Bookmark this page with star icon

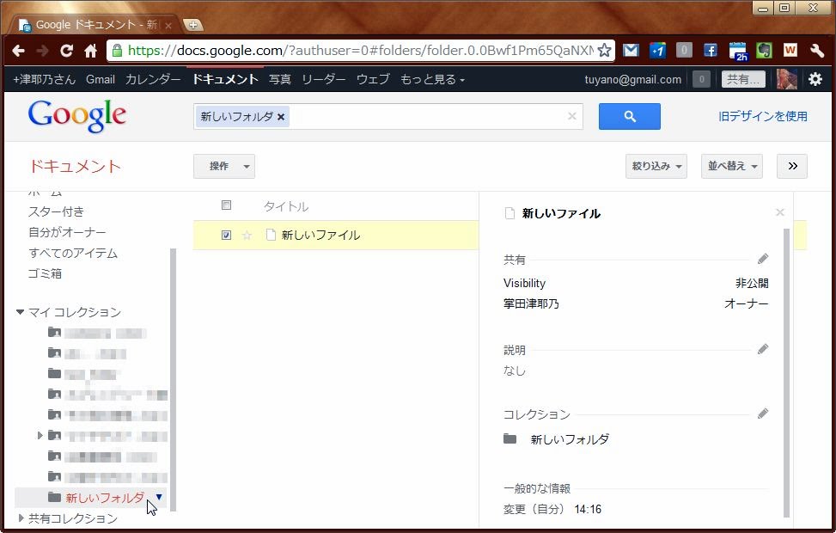[x=604, y=51]
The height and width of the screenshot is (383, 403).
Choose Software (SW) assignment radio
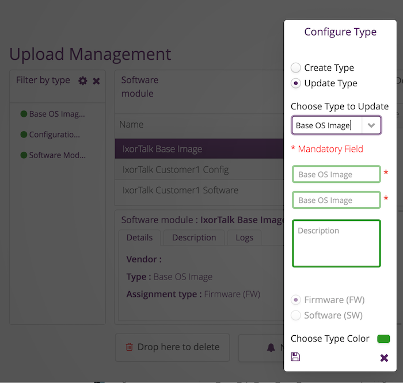point(295,315)
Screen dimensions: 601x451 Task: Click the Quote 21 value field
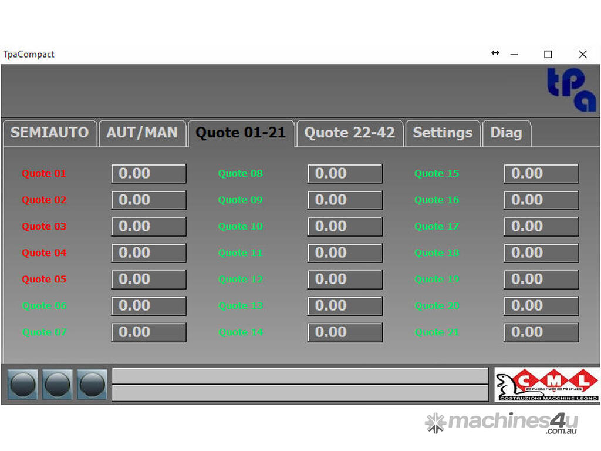pyautogui.click(x=541, y=332)
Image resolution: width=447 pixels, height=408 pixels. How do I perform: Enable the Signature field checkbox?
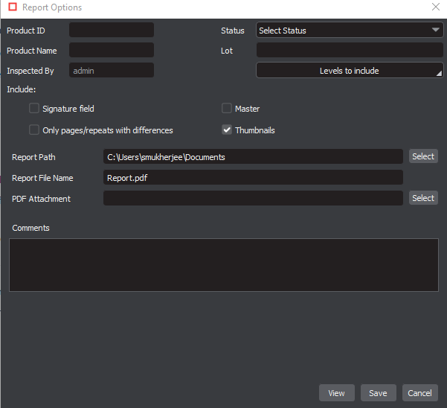click(x=34, y=109)
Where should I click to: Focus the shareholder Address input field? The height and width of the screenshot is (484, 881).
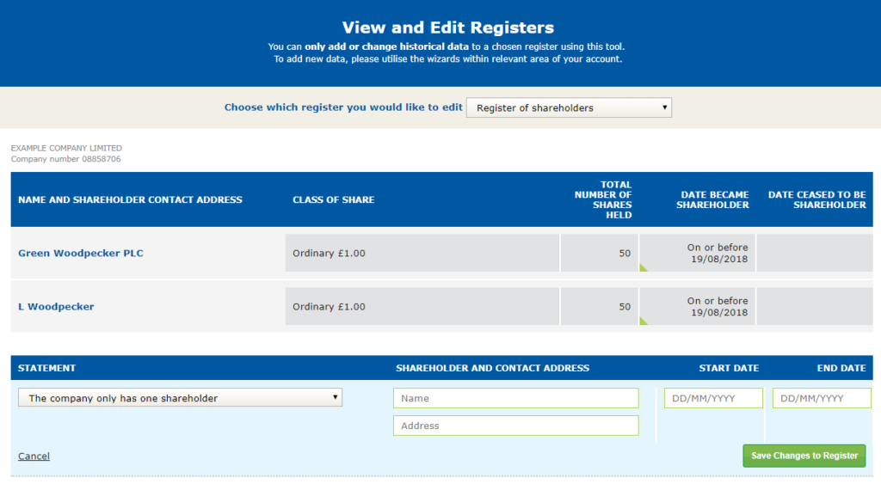click(515, 426)
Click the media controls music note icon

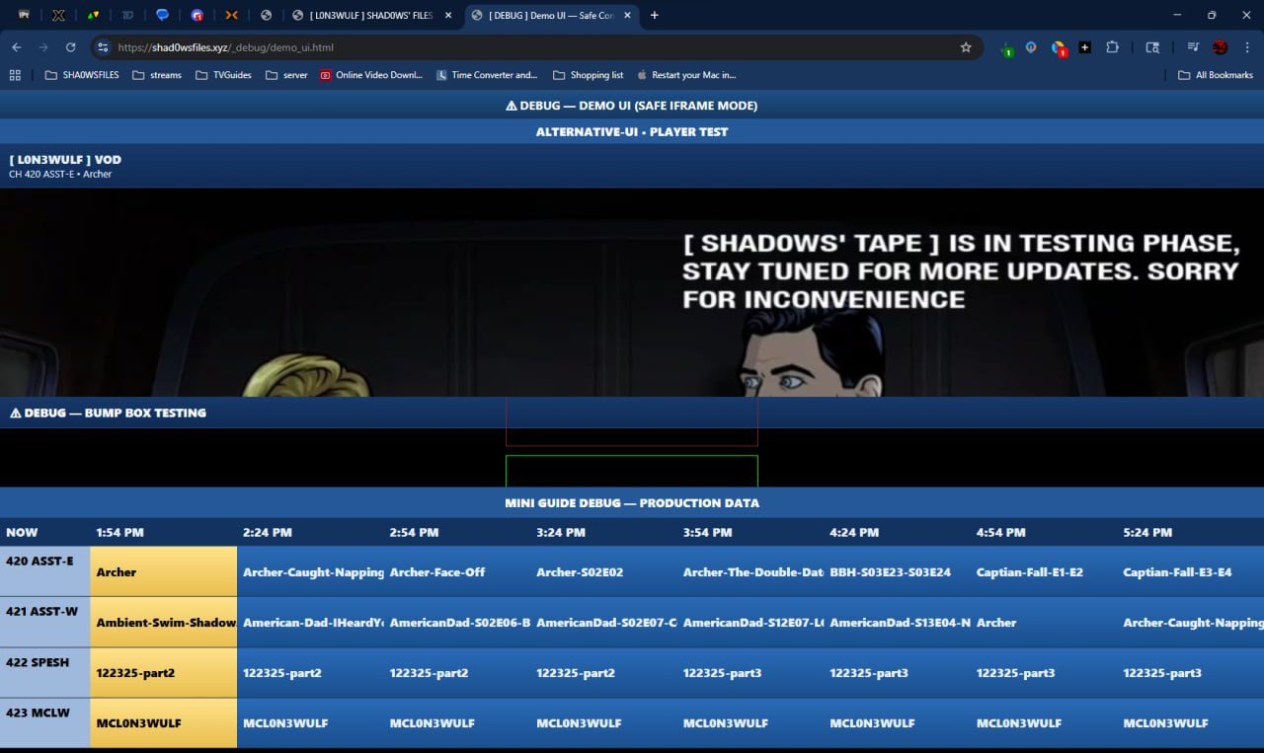click(x=1193, y=47)
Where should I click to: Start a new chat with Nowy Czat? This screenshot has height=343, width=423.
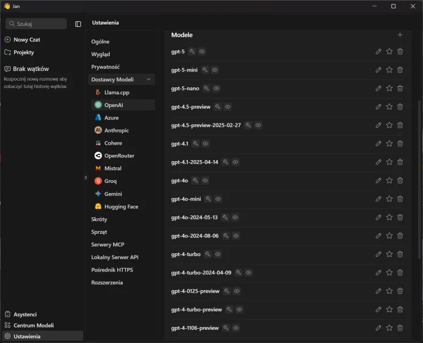(x=26, y=39)
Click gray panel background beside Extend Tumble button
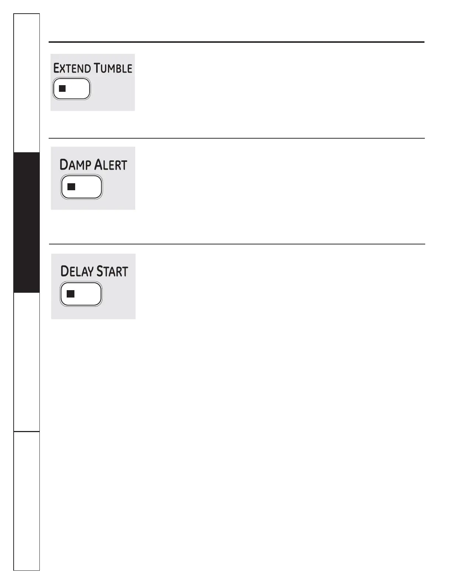This screenshot has width=451, height=584. (112, 92)
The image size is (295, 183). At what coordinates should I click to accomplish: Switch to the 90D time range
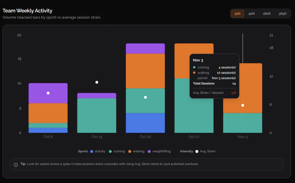(x=252, y=13)
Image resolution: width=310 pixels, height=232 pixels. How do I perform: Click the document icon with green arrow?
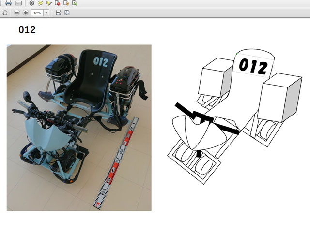pos(74,3)
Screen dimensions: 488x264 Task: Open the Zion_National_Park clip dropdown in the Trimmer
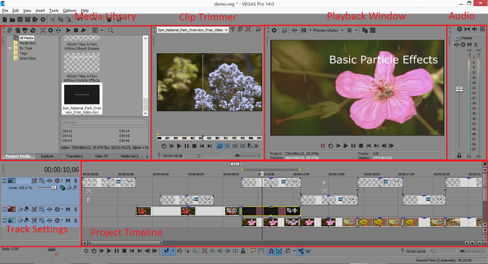[226, 30]
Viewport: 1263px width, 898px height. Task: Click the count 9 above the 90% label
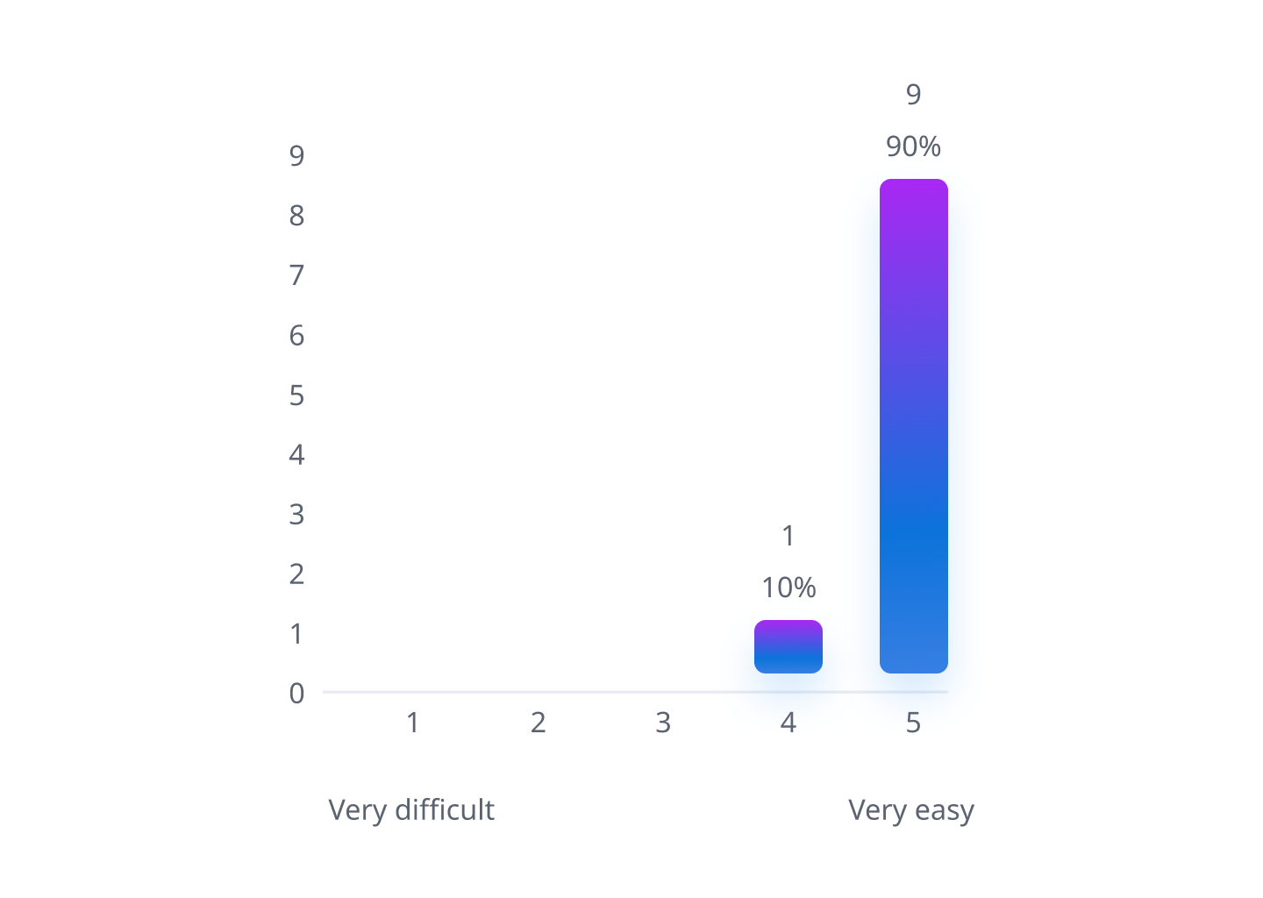tap(913, 95)
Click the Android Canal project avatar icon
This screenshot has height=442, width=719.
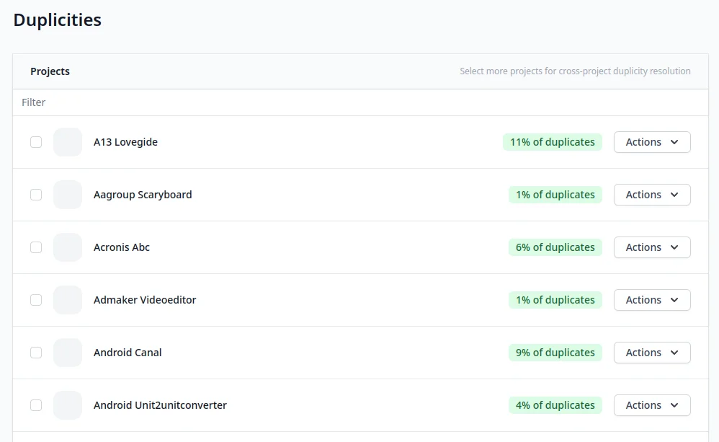tap(68, 353)
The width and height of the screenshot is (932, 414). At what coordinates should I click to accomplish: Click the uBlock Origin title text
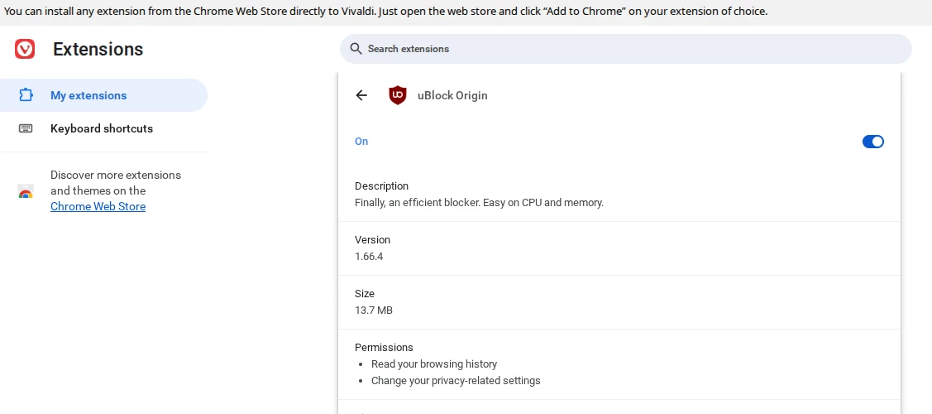pos(452,95)
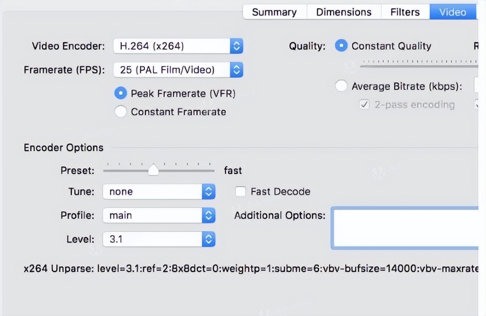Switch to the Filters tab
Viewport: 486px width, 316px height.
click(x=404, y=12)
◆ ◆ ◆
### Activity:
Set down the material again exactly. Don't carry over any pictures.

### Answer to the problem:
Bookmark this page with star icon

[x=604, y=51]
The height and width of the screenshot is (383, 403).
Choose Software (SW) assignment radio
point(295,315)
Screen dimensions: 601x451 Task: Click the Quote 21 value field
pyautogui.click(x=541, y=332)
Image resolution: width=447 pixels, height=408 pixels. How do I perform: Enable the Signature field checkbox?
click(x=34, y=109)
Where should I click to: Focus the shareholder Address input field? The height and width of the screenshot is (484, 881).
click(515, 426)
Click the media controls music note icon

click(x=1193, y=47)
Where should I click to: Start a new chat with Nowy Czat? This screenshot has height=343, width=423.
(x=26, y=39)
Click gray panel background beside Extend Tumble button
This screenshot has width=451, height=584. (112, 92)
The image size is (295, 183). At what coordinates should I click to accomplish: Switch to the 90D time range
(x=252, y=13)
Image resolution: width=310 pixels, height=232 pixels. How do I perform: Click the document icon with green arrow?
pos(74,3)
Screen dimensions: 488x264 Task: Open the Zion_National_Park clip dropdown in the Trimmer
[226, 30]
Viewport: 1263px width, 898px height. Task: Click the count 9 above the 90% label
tap(913, 95)
Click the Android Canal project avatar icon
This screenshot has height=442, width=719.
tap(68, 353)
The width and height of the screenshot is (932, 414). At what coordinates should I click to accomplish: Click the uBlock Origin title text
pos(452,95)
Switch to the Filters tab
Viewport: 486px width, 316px height.
click(x=404, y=12)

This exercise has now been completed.